Objective
Quote the rows from the start through the line containing "(x=52, y=197)", including that line.
══ Data ══
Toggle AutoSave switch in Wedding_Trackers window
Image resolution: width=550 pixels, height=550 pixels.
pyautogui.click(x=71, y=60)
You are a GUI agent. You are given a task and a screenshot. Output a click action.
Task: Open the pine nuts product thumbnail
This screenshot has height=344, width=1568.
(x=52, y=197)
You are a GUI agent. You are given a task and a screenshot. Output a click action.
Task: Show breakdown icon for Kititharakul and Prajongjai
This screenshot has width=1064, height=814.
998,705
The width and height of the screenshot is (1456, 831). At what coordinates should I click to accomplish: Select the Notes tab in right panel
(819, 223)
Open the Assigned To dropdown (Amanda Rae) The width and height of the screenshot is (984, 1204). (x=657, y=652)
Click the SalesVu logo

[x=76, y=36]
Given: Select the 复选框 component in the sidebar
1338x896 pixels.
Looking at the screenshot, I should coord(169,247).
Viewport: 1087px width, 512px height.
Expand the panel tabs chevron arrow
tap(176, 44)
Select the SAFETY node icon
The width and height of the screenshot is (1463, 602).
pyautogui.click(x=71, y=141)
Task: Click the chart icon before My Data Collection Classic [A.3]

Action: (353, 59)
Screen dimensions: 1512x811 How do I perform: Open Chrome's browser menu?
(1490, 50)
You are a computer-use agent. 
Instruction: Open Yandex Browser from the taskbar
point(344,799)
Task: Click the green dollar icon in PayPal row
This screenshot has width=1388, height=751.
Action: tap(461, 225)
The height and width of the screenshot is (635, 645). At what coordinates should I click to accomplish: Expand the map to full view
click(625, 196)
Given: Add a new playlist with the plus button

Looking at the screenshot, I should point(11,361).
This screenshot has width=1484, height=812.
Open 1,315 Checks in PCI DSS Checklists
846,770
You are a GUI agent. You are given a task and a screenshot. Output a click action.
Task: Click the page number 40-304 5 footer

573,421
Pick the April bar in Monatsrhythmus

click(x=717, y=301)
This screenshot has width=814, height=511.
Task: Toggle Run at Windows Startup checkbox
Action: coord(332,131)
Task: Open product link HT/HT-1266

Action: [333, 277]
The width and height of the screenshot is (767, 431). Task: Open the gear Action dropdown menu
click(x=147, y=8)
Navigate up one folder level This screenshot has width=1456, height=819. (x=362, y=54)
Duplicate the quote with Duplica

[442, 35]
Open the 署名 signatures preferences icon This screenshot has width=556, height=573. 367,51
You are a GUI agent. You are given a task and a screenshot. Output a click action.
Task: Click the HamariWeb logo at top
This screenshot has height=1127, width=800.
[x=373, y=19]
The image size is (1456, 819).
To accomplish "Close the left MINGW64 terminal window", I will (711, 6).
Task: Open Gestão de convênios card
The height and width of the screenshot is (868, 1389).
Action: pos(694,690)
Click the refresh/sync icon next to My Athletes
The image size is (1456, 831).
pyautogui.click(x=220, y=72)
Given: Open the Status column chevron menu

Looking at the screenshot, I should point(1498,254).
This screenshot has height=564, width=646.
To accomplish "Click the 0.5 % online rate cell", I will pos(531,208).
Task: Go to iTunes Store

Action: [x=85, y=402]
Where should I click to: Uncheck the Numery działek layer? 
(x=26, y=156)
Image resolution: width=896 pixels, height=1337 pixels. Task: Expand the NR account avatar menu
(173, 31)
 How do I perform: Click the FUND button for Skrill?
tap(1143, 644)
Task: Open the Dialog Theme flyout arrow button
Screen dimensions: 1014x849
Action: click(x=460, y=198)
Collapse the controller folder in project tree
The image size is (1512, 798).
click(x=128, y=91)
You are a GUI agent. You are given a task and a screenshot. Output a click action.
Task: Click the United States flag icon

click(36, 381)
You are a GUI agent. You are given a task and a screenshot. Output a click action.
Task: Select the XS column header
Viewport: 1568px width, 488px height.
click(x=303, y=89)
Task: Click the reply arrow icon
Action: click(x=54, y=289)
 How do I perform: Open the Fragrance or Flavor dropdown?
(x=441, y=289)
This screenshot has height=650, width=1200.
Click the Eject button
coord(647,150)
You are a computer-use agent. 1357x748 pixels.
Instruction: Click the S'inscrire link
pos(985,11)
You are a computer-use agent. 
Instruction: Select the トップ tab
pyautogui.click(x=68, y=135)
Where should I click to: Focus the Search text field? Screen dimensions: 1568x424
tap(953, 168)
═══
Output of the task
Toggle AutoSave switch in Wedding_Trackers window
Image resolution: width=550 pixels, height=550 pixels.
pyautogui.click(x=71, y=60)
You are a GUI agent. You are given a task and a screenshot. Output a click action.
Task: Open the pine nuts product thumbnail
This screenshot has height=344, width=1568.
(x=52, y=197)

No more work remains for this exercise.